▶ To-do list:
**1)** In the text on the covenant of works, list every book of the Bible cited in the paragraph numbered 1, each once and abbreviated as it appears there.
**2)** Copy out the entries below, starting with the line that contains "How do I perform: Click the green" and continuing through the last line of the entries.
* BEGIN Text to read *
Ch 19 of the WCF seems to imply that the C of W's cont's in the law:

1. God gave to Adam a law, as a covenant of works, by which He bound him and all his posterity, to personal, entire, exact, and perpetual obedience, promised life upon the fulfilling, and threatened death upon the breach of it, and endued him with power and ability to keep it. (Gen. 1:26–27, Gen. 2:17, Rom. 2:14–15, Rom. 10:5, Rom. 5:12, 19, Gal. 3:10,12, Eccl. 7:29, Job 28:28)
2. This law, after his fall, continued to be a perfect rule of righteousness; and, as such, was delivered by God upon Mount Sinai, in ten commandments, and written in two tables: (James 1:25, James 2:8, 10–12, Rom. 13:8–9, Deut. 5:32, Deut. 10:4, Exod. 34:1) the first four commandments containing our duty towards God; and the other six, our duty to man. (Matt. 22:37–40)
6. Although true believers be not under the law, as a covenant of works, to be thereby justified, or condemned; (Rom. 6:14, Gal. 2:16, Gal. 3:13, Gal. 4:4–5, Acts 13:39, Rom. 8:1) yet is it of great use to them, as well as to others; in that, as a rule of life informing them of the will of God, and their duty, it directs and binds them to walk accordingly; (Rom. 7:12, 22, 25, Ps. 119:4–6, 1 Cor. 7:19, Gal. 5:14, 16, 18–23) discovering also the sinful pollutions of their nature, hearts, and lives; (Rom. 7:7, Rom. 3:20) so as, examining themselves thereby, they may come to further conviction of, humiliation for, and hatred against sin, (James 1:23–25, Rom. 7:9, 14, 24) together with a clearer sight of the need they have of Christ, and the perfection of His obedience
*The Westminster Confession of Faith*(Oak Harbor, WA: Logos Research Systems, Inc., 1996).

It is as well important to note that many authors use the term 'regeneration' to describe the whole of the ordo. In the same way, I have seen that often times we can see some of these same authors using the term 'old covenant' to describe the C of W's instead of the C of G, status post fall; which confuses things, just like with the term 'regeneration'. One needs to read between the lines.*

Dabney, speaking of Adam:

'The moment he fell, by that act, the race fell in him, and its apostasy was effected; the thing was done; and could not be done over. From that hour, a Covenant of works became inapplicable to man, and neither parents nor children, for themselves, nor for each other, have had any probation under it.'

R. Reymond uses the same treatment. However, one wonders, since Reymond endorses the C of W's still (just not it's probationary rule) if he and Dabney are on the exact page.
*R. L. Dabney,*Syllabus and Notes of the Course of Systematic and Polemic Theology, Second Edition. (St. Louis: Presbyterian Publishing Company, 1878), 335.

In Turretin's inst's, he says that 'strictly speaking, (the old covenant) however, it denotes the C of W's or the moral law given by Moses'. Vol2/pg 233-234

Also, as mentioned, the term 'covenant' cannot be found prior to gen 3; John Ball says that the doctrine must be gotten to by good and necessary consequence; hence, why would it be such a stretch to, as Bruce Buchanan said, synergize the internal/external distinction? God does not change, right; especially when it comes to how He covenants?

Grudem says that the C o W's is still in effect in some senses, though no one is able to keep it based on the obvious.
* END Text to read *
* BEGIN Data listing *
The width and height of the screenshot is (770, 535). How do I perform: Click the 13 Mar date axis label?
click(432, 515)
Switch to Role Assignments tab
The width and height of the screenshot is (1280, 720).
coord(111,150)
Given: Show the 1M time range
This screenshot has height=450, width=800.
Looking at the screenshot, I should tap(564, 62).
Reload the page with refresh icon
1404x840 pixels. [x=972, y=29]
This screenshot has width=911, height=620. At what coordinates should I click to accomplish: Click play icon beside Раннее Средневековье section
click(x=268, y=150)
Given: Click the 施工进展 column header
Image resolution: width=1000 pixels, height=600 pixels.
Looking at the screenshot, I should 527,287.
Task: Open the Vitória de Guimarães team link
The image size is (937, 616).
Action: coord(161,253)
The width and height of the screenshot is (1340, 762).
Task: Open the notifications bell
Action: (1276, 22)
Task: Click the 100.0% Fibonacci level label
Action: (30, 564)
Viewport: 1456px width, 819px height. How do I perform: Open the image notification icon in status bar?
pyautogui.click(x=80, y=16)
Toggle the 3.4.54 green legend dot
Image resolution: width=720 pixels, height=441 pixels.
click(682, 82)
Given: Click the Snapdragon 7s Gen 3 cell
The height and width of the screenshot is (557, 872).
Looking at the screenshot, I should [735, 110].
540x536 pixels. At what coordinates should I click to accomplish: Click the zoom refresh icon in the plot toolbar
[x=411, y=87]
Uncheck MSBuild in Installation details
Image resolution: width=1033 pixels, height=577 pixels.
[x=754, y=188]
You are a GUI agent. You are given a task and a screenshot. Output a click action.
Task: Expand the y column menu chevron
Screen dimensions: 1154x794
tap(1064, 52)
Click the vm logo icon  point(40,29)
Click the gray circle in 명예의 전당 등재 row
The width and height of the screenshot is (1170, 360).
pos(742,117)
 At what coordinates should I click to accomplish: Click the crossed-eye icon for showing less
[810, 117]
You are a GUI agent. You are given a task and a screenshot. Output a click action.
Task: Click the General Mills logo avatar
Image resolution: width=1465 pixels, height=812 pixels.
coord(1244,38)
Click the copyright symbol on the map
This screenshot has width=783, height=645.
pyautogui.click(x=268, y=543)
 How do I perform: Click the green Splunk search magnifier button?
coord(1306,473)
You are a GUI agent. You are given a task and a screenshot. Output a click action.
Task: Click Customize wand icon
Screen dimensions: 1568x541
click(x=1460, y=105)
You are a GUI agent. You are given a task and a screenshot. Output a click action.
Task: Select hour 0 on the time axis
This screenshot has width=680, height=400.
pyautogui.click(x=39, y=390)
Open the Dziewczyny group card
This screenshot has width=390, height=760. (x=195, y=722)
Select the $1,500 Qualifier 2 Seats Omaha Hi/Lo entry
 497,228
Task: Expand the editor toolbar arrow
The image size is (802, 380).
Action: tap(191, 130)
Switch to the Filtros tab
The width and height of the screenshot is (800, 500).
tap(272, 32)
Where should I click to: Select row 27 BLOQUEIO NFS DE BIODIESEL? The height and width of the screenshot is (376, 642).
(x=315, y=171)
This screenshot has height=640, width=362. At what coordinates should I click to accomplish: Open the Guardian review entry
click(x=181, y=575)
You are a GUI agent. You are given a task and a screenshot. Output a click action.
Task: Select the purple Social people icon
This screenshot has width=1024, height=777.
* END Data listing *
▶ Solution list:
**1)** Gen., Rom., Gal., Eccl., Job

**2)**
 How do I perform: Click the green Splunk search magnifier button?
coord(1306,473)
You are a GUI agent. You are given a task and a screenshot. Output a click action.
Task: Click Customize wand icon
Screen dimensions: 1568x541
click(x=1460, y=105)
You are a GUI agent. You are given a task and a screenshot. Output a click action.
Task: Select hour 0 on the time axis
This screenshot has width=680, height=400.
pyautogui.click(x=39, y=390)
Open the Dziewczyny group card
This screenshot has width=390, height=760. (x=195, y=722)
Select the $1,500 Qualifier 2 Seats Omaha Hi/Lo entry
 497,228
Task: Expand the editor toolbar arrow
The image size is (802, 380).
Action: tap(191, 130)
Switch to the Filtros tab
The width and height of the screenshot is (800, 500).
tap(272, 32)
Where should I click to: Select row 27 BLOQUEIO NFS DE BIODIESEL? The height and width of the screenshot is (376, 642).
(x=315, y=171)
This screenshot has height=640, width=362. At what coordinates should I click to accomplish: Open the Guardian review entry
click(x=181, y=575)
You are a GUI agent. You are given a task and a screenshot. Output a click action.
Task: Select the purple Social people icon
This screenshot has width=1024, height=777.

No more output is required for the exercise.